─── Data for processing
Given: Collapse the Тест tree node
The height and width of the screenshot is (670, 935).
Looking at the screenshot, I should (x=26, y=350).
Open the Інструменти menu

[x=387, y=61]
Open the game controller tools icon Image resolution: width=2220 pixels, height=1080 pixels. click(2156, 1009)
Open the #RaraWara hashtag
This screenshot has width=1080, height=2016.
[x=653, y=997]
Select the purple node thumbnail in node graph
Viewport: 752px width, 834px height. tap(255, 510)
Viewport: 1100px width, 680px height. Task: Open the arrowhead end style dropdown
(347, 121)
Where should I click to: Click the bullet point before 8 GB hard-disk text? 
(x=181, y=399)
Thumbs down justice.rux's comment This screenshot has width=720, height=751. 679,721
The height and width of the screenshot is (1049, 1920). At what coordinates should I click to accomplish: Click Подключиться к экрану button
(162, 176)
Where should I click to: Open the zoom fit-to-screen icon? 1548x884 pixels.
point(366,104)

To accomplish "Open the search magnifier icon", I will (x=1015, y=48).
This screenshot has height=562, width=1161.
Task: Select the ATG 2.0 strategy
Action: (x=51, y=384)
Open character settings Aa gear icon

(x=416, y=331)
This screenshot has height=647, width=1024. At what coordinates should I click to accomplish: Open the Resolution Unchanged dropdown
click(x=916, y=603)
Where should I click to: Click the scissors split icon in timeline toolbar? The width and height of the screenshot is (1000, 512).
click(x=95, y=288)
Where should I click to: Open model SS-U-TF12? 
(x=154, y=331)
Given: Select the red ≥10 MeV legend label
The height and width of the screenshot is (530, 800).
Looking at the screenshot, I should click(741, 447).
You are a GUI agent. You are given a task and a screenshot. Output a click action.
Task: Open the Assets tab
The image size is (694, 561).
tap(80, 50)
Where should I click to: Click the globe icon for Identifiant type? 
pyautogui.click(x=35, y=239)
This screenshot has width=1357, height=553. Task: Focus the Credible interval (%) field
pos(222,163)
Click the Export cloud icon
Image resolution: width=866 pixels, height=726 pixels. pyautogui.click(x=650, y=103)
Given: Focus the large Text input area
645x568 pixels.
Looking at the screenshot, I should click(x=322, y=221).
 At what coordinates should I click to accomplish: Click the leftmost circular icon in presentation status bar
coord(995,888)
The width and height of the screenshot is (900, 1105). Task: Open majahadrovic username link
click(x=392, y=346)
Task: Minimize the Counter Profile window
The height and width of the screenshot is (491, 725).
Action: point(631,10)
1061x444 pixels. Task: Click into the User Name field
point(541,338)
──────
A word-for-word transcription of the material is required.

Given: Collapse the Тест tree node
The height and width of the screenshot is (670, 935).
Looking at the screenshot, I should (x=26, y=350).
Open the Інструменти menu

[x=387, y=61]
Open the game controller tools icon Image resolution: width=2220 pixels, height=1080 pixels. click(2156, 1009)
Open the #RaraWara hashtag
This screenshot has width=1080, height=2016.
[x=653, y=997]
Select the purple node thumbnail in node graph
Viewport: 752px width, 834px height. tap(255, 510)
Viewport: 1100px width, 680px height. Task: Open the arrowhead end style dropdown
(347, 121)
Where should I click to: Click the bullet point before 8 GB hard-disk text? 
(x=181, y=399)
Thumbs down justice.rux's comment This screenshot has width=720, height=751. 679,721
The height and width of the screenshot is (1049, 1920). At what coordinates should I click to accomplish: Click Подключиться к экрану button
(162, 176)
Where should I click to: Open the zoom fit-to-screen icon? 1548x884 pixels.
point(366,104)

To accomplish "Open the search magnifier icon", I will (x=1015, y=48).
This screenshot has height=562, width=1161.
Task: Select the ATG 2.0 strategy
Action: (x=51, y=384)
Open character settings Aa gear icon

(x=416, y=331)
This screenshot has height=647, width=1024. At what coordinates should I click to accomplish: Open the Resolution Unchanged dropdown
click(x=916, y=603)
Where should I click to: Click the scissors split icon in timeline toolbar? The width and height of the screenshot is (1000, 512).
click(x=95, y=288)
Where should I click to: Open model SS-U-TF12? 
(x=154, y=331)
Given: Select the red ≥10 MeV legend label
The height and width of the screenshot is (530, 800).
Looking at the screenshot, I should click(741, 447).
You are a GUI agent. You are given a task and a screenshot. Output a click action.
Task: Open the Assets tab
The image size is (694, 561).
tap(80, 50)
Where should I click to: Click the globe icon for Identifiant type? 
pyautogui.click(x=35, y=239)
This screenshot has width=1357, height=553. Task: Focus the Credible interval (%) field
pos(222,163)
Click the Export cloud icon
Image resolution: width=866 pixels, height=726 pixels. pyautogui.click(x=650, y=103)
Given: Focus the large Text input area
645x568 pixels.
Looking at the screenshot, I should click(x=322, y=221).
 At what coordinates should I click to accomplish: Click the leftmost circular icon in presentation status bar
coord(995,888)
The width and height of the screenshot is (900, 1105). Task: Open majahadrovic username link
click(x=392, y=346)
Task: Minimize the Counter Profile window
The height and width of the screenshot is (491, 725).
Action: point(631,10)
1061x444 pixels. Task: Click into the User Name field
point(541,338)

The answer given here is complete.